Ты пересек улицу Пирамид, оставив справа между аркадами статую всадницы, отливавшую на фоне облаков мягким золотистым блеском, в то время как на другой стороне авеню Оперы витрины других туристических агентств на разные лады повторяли все то же слово — Италия; свернув направо на площадь Французского театра, ты подождал, пока зеленый свет сменился красным и, точно плотина, остановил поток машин; затем ты пересек улицу Риволи в установленном для пешеходов месте, и когда ты очутился на противоположном тротуаре, перед тобой вдруг возникло ничем не заслоненное хмурое перламутровое небо над Тюильри. По одну сторону, скрытые за деревьями сада, у тебя остались три скверные статуи, изображающие сыновей Каина, по другую сторону — Триумфальная арка на площади Карусель, и в этот миг ты увидел позади нее и впереди другой арки — на площади Звезды — серую иглу Обелиска.

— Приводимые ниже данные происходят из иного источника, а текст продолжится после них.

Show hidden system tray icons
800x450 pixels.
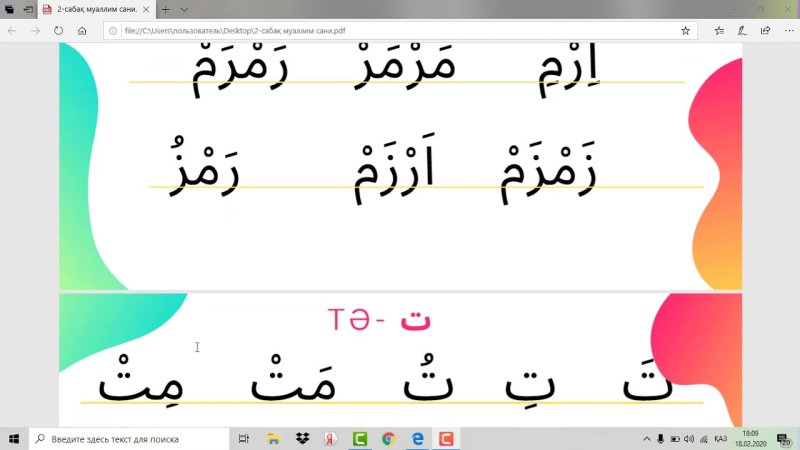click(x=646, y=438)
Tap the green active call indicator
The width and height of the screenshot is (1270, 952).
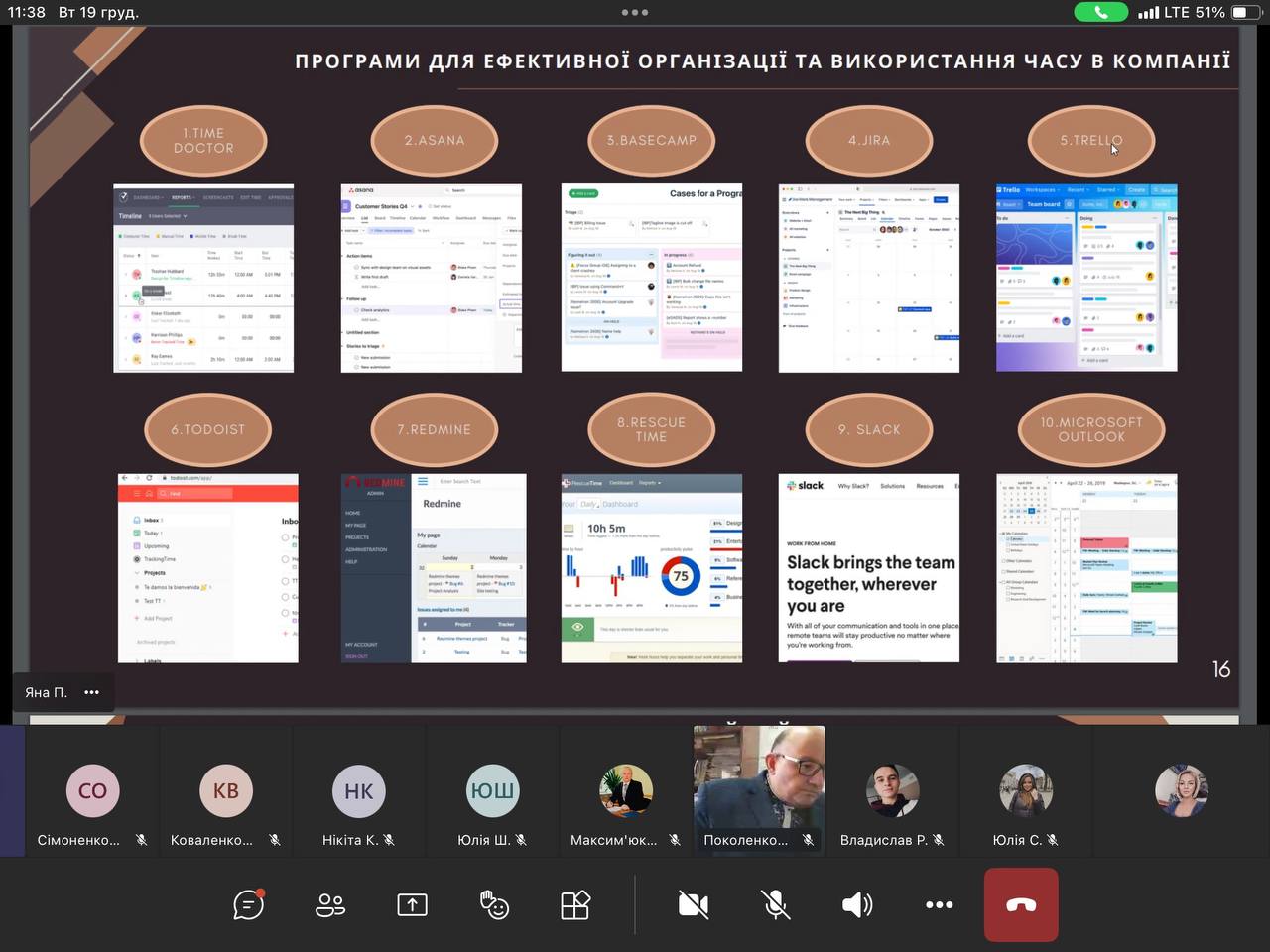pyautogui.click(x=1100, y=13)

На стоянках теснились автомобили, прижатые друг к другу, словно книги на библиотечных полках, а у входа в павильон Мольена стояло несколько автобусов; сидя на каменных скамейках, увешанные фотоаппаратами американки листали планы города в ожидании гидов.

По обыкновению, даже не взглянув на саркофаги и бронзовые копии с античных статуй Ватиканского музея, ты поднялся по лестнице, которая ведет к Нике Самофракийской, ты шел, куда тебя тянуло, не имея в виду никакого определенного места; миновав — один за другим — всю вереницу египетских залов, ты поднялся по узкой винтовой лестнице в залы восемнадцатого века.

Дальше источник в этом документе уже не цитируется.